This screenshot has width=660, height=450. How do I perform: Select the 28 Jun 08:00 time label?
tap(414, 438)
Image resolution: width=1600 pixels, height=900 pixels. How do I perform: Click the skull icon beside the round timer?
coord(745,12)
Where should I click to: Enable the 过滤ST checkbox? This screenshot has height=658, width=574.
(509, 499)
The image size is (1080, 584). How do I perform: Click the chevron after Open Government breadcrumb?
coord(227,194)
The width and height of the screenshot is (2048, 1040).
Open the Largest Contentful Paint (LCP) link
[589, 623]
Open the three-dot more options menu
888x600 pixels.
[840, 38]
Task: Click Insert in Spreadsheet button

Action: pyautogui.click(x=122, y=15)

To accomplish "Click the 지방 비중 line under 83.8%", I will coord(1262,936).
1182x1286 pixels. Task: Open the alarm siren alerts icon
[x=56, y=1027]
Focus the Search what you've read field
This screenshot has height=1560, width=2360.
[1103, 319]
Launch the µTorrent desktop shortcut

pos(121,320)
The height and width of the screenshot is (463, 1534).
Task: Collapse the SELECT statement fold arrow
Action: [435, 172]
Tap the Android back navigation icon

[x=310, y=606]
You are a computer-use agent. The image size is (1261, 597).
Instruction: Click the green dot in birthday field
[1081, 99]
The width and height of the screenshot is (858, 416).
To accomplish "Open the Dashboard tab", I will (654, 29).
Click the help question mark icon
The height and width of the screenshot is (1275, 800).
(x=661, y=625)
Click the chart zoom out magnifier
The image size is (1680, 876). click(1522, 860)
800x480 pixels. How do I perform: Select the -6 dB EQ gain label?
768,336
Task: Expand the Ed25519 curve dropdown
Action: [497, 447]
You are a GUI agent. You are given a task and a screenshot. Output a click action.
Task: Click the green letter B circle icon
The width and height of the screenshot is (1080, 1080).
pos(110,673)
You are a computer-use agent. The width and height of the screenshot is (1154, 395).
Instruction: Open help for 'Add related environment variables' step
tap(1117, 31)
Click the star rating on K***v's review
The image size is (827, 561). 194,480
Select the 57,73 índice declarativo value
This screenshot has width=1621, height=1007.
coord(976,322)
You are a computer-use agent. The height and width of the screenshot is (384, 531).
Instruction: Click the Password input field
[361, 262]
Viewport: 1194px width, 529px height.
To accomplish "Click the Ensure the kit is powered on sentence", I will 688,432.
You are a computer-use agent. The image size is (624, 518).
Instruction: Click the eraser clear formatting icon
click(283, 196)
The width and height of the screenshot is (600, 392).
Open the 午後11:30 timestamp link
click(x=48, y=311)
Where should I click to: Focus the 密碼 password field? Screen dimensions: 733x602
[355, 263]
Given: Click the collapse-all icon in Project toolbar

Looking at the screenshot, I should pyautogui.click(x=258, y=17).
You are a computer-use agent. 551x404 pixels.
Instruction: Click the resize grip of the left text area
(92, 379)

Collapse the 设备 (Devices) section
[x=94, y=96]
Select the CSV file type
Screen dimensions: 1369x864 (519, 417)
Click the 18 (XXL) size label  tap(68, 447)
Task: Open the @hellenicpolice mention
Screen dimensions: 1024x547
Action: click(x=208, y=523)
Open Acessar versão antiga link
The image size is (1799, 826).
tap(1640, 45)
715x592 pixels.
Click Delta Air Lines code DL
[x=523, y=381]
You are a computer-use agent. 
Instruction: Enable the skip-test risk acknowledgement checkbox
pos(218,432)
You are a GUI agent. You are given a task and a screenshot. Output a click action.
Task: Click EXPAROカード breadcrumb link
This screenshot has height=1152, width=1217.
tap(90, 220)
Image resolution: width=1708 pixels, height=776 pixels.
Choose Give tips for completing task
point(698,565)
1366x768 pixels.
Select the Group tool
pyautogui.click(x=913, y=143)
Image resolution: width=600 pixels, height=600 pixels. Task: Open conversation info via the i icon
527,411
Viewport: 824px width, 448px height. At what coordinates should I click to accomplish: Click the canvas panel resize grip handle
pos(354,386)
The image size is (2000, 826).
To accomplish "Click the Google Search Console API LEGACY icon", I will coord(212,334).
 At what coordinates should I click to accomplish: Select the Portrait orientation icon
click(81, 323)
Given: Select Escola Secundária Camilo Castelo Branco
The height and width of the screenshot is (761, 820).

Your goal: Every record above needs to be restated exactly.

Written response:
This screenshot has width=660, height=450. How do I perform: Select the 28 Jun 08:00 time label?
tap(414, 438)
Image resolution: width=1600 pixels, height=900 pixels. How do I perform: Click the skull icon beside the round timer?
coord(745,12)
Where should I click to: Enable the 过滤ST checkbox? This screenshot has height=658, width=574.
(509, 499)
The image size is (1080, 584). How do I perform: Click the chevron after Open Government breadcrumb?
coord(227,194)
The width and height of the screenshot is (2048, 1040).
Open the Largest Contentful Paint (LCP) link
[589, 623]
Open the three-dot more options menu
888x600 pixels.
[840, 38]
Task: Click Insert in Spreadsheet button

Action: pyautogui.click(x=122, y=15)

To accomplish "Click the 지방 비중 line under 83.8%", I will coord(1262,936).
1182x1286 pixels. Task: Open the alarm siren alerts icon
[x=56, y=1027]
Focus the Search what you've read field
This screenshot has height=1560, width=2360.
[1103, 319]
Launch the µTorrent desktop shortcut

pos(121,320)
The height and width of the screenshot is (463, 1534).
Task: Collapse the SELECT statement fold arrow
Action: [435, 172]
Tap the Android back navigation icon

[x=310, y=606]
You are a computer-use agent. The image size is (1261, 597).
Instruction: Click the green dot in birthday field
[1081, 99]
The width and height of the screenshot is (858, 416).
To accomplish "Open the Dashboard tab", I will (654, 29).
Click the help question mark icon
The height and width of the screenshot is (1275, 800).
(x=661, y=625)
Click the chart zoom out magnifier
The image size is (1680, 876). click(1522, 860)
800x480 pixels. How do I perform: Select the -6 dB EQ gain label?
768,336
Task: Expand the Ed25519 curve dropdown
Action: [497, 447]
You are a GUI agent. You are given a task and a screenshot. Output a click action.
Task: Click the green letter B circle icon
The width and height of the screenshot is (1080, 1080).
pos(110,673)
You are a computer-use agent. The width and height of the screenshot is (1154, 395).
Instruction: Open help for 'Add related environment variables' step
tap(1117, 31)
Click the star rating on K***v's review
The image size is (827, 561). 194,480
Select the 57,73 índice declarativo value
This screenshot has width=1621, height=1007.
coord(976,322)
You are a computer-use agent. The height and width of the screenshot is (384, 531).
Instruction: Click the Password input field
[361, 262]
Viewport: 1194px width, 529px height.
To accomplish "Click the Ensure the kit is powered on sentence", I will 688,432.
You are a computer-use agent. The image size is (624, 518).
Instruction: Click the eraser clear formatting icon
click(283, 196)
The width and height of the screenshot is (600, 392).
Open the 午後11:30 timestamp link
click(x=48, y=311)
Where should I click to: Focus the 密碼 password field? Screen dimensions: 733x602
[355, 263]
Given: Click the collapse-all icon in Project toolbar

Looking at the screenshot, I should pyautogui.click(x=258, y=17).
You are a computer-use agent. 551x404 pixels.
Instruction: Click the resize grip of the left text area
(92, 379)

Collapse the 设备 (Devices) section
[x=94, y=96]
Select the CSV file type
Screen dimensions: 1369x864 (519, 417)
Click the 18 (XXL) size label  tap(68, 447)
Task: Open the @hellenicpolice mention
Screen dimensions: 1024x547
Action: click(x=208, y=523)
Open Acessar versão antiga link
The image size is (1799, 826).
tap(1640, 45)
715x592 pixels.
Click Delta Air Lines code DL
[x=523, y=381]
You are a computer-use agent. 
Instruction: Enable the skip-test risk acknowledgement checkbox
pos(218,432)
You are a GUI agent. You are given a task and a screenshot. Output a click action.
Task: Click EXPAROカード breadcrumb link
This screenshot has height=1152, width=1217.
tap(90, 220)
Image resolution: width=1708 pixels, height=776 pixels.
Choose Give tips for completing task
point(698,565)
1366x768 pixels.
Select the Group tool
pyautogui.click(x=913, y=143)
Image resolution: width=600 pixels, height=600 pixels. Task: Open conversation info via the i icon
527,411
Viewport: 824px width, 448px height. At what coordinates should I click to accomplish: Click the canvas panel resize grip handle
pos(354,386)
The image size is (2000, 826).
To accomplish "Click the Google Search Console API LEGACY icon", I will coord(212,334).
 At what coordinates should I click to accomplish: Select the Portrait orientation icon
click(81, 323)
Given: Select Escola Secundária Camilo Castelo Branco
The height and width of the screenshot is (761, 820).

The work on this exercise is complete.